Tips for Password Security
- Passwords should contain a mixture of letters (both lower and upper case), numbers and symbols. Long passwords are also preferred, with a minimum of 10-12 characters being a general guideline but longer passwords being recommended, especially where more security is desired.
- It can help to think of a password as a passphrase instead when creating longer passwords. By using a short sentence or phrase as the basis for a password, you can create a longer password that is still easy to remember. Whether it is stringing multiple words together in some fashion or choosing the first letter from each word in a sentence, each extra character added to a password makes it exponentially harder to crack when trying to use a brute-force attack.
- Passwords should avoid contain common words, phrases or sequences (such as “abc”,”123″,”qwerty”) or other easily guessed information such as birthdays, family members, phone numbers, etc. Attackers build up databases of such words and phrases to use in dictionary based attacks. In addition to normal words and phrases, attackers will also include in their database previously compromised account passwords from information leaked in other hacks. Common passwords will be one of the first things an attacker will try when attempting to gain access to an account.

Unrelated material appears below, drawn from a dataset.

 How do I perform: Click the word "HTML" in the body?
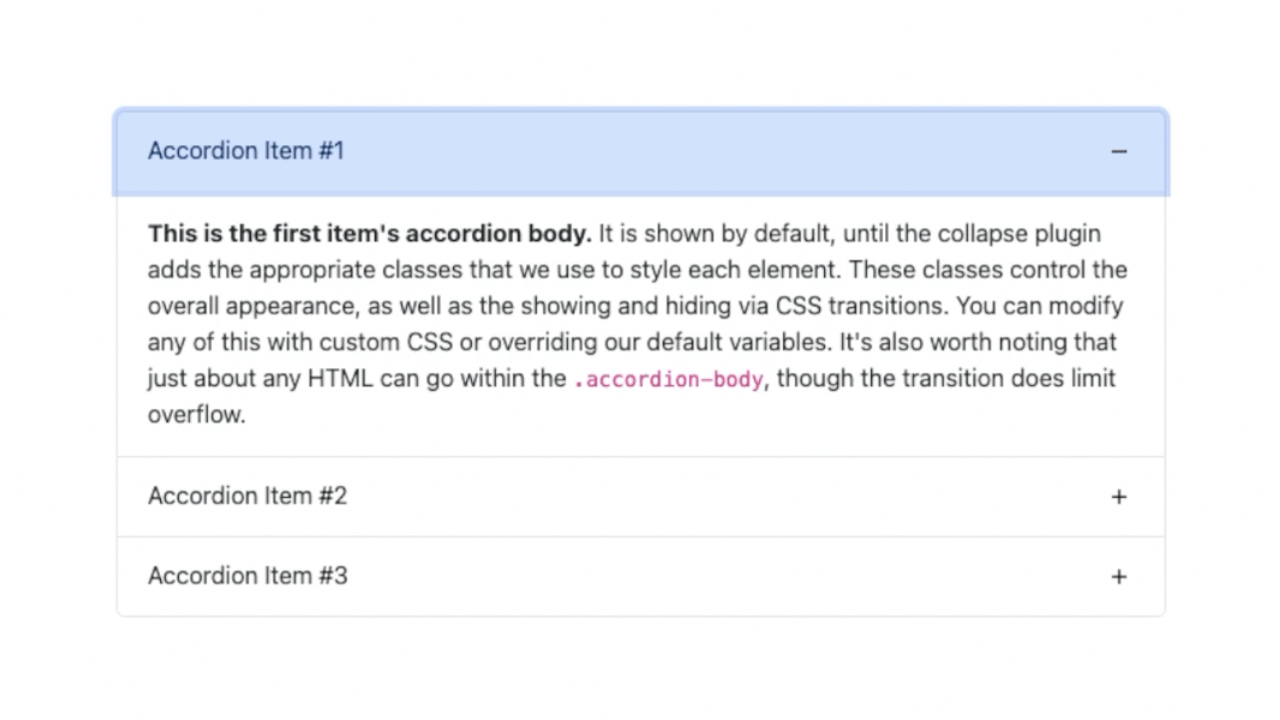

- Avoid re-using passwords across multiple websites or platforms. Absolutely never re-use a password from an email account or an account with access to sensitive information. Once an attacker has access to your email account, they can reset other account passwords linked to that email address, as well as potentially steal your identity.
- Consider using a password manager such as LastPass, KeepassXC/Keepass or PasswordSafe to keep track of passwords for multiple accounts. Don’t forget to backup the file either! Never store the passwords on your computer unencrypted.
- Be careful about what passwords you let your web browser store. Avoid saving any information related to banking websites such as PayPal. These could be compromised if you share your computer/device, or by a malicious software infection.
- Always check for the secure padlock when logging in or signing up to a website. This indicates the connection is encrypted. Without this padlock your password might be intercepted along the way to the destination server.